---- BLOC DE TEXTE
Antichambre du labyrinthe, cette galerie d'estampes du Grand Siècle, qui ont nourri des générations de voyageurs jusqu'au Romantisme, scandée de quatre icônes de la statuaire et de glaces démultipliant les perspectives. Vertige piranésien d'avant l'heure, composant les paravents officiels d'un ordre du monde, tout en dévoilant à l'œil exercé tel portefaix s'écriant dans les rues ou ces religieux de Cour arpentant les marches menant à la Chapelle pontificale. Il n'est pas indifférent qu'au cœur de cette arène d'églises et de palais se manifestent les quatre stations ambiguës du Faune Barberini, du Torse Belvédère, des Lutteurs et de l'Hermès à la sandale : autant d'instantanés académiques s'il en est, mais charnels, renvoyant à la matérialité du réel et à sa violence fondatrice. Préludes aux neuf chambres qui suivent.
De l'ivresse clandestine aux bohèmes artistes, des tripots interlopes aux mauvais joueurs, des prostitués aux brigands de grand chemin, des foules qui se soulèvent aux rites d'exorcisme : toute une galerie de personnages sortent de l'ombre, la proclament, s'en divertissent. Comme pour rappeler cette vérité première du désordre, du désir, de la destruction. A la fois fondation et clôture. Répondant aux masques et aux fictions d'un ordre et d'une harmonie des plus relatifs, sinon illusoires. De ces chambres aux murs qui passent du sable aux rouges veloutés, scandés de frontons et de colonnades factices, retenons quelques emblèmes.
Jeu de la nudité et des étoffes. Courbure du bras, égrenant la grappe. Boire à la coupe. Le rire d'avant l'interdit. Lorsque les possibles se devinent. Les musculatures invisibles. Puisqu'il faut consommer ce monde. Dans ce rite de fécondité qui se passe de règles. Pour une fois. Qui se nourrira de l'autre ? Vainqueur et vaincu. Assoiffés de plénitude. Rompre avec les limites. Et si la liberté n'avait pas de terme. Ici tu bois à la mort et à la vie. Dualité des êtres. Qui ne font qu'un. Couple interchangeable de la folie et de la raison.
--------
---- DONNÉES À TRAITER
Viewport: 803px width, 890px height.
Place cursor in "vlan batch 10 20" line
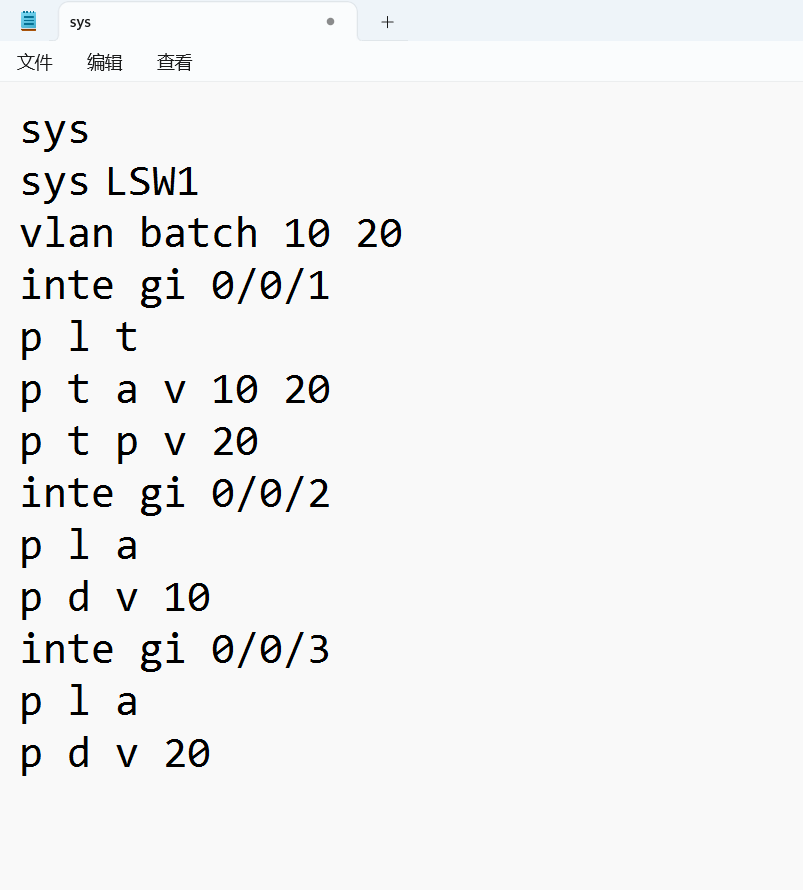click(x=211, y=235)
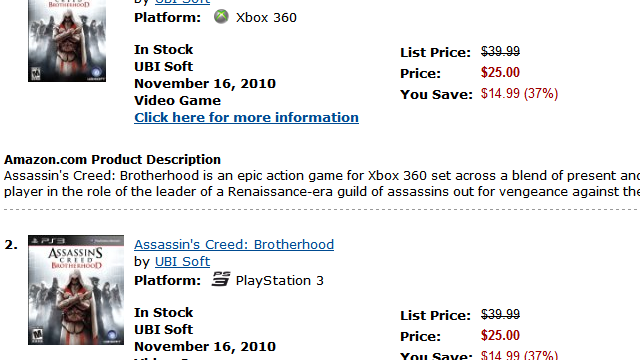640x360 pixels.
Task: Open the Assassin's Creed: Brotherhood title link
Action: click(x=234, y=244)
--------
-- OBJECTIFS --
A. D'après le texte sur la galerie d'estampes, quelles sont les quatre sculptures qui rythment cette galerie ?
B. Dans les enregistrements, remplacez s'il vous plaît « cursor » par « pointer », sans rien modifier d'autre, puis recopiez-les en omettant les images.

-- RÉPONSES PAR TÂCHE --
A. Le Faune Barberini, le Torse Belvédère, les Lutteurs et l'Hermès à la sandale.

B.
Viewport: 803px width, 890px height.
Place pointer in "vlan batch 10 20" line
click(x=211, y=235)
640x360 pixels.
Task: Open the Assassin's Creed: Brotherhood title link
Action: click(x=234, y=244)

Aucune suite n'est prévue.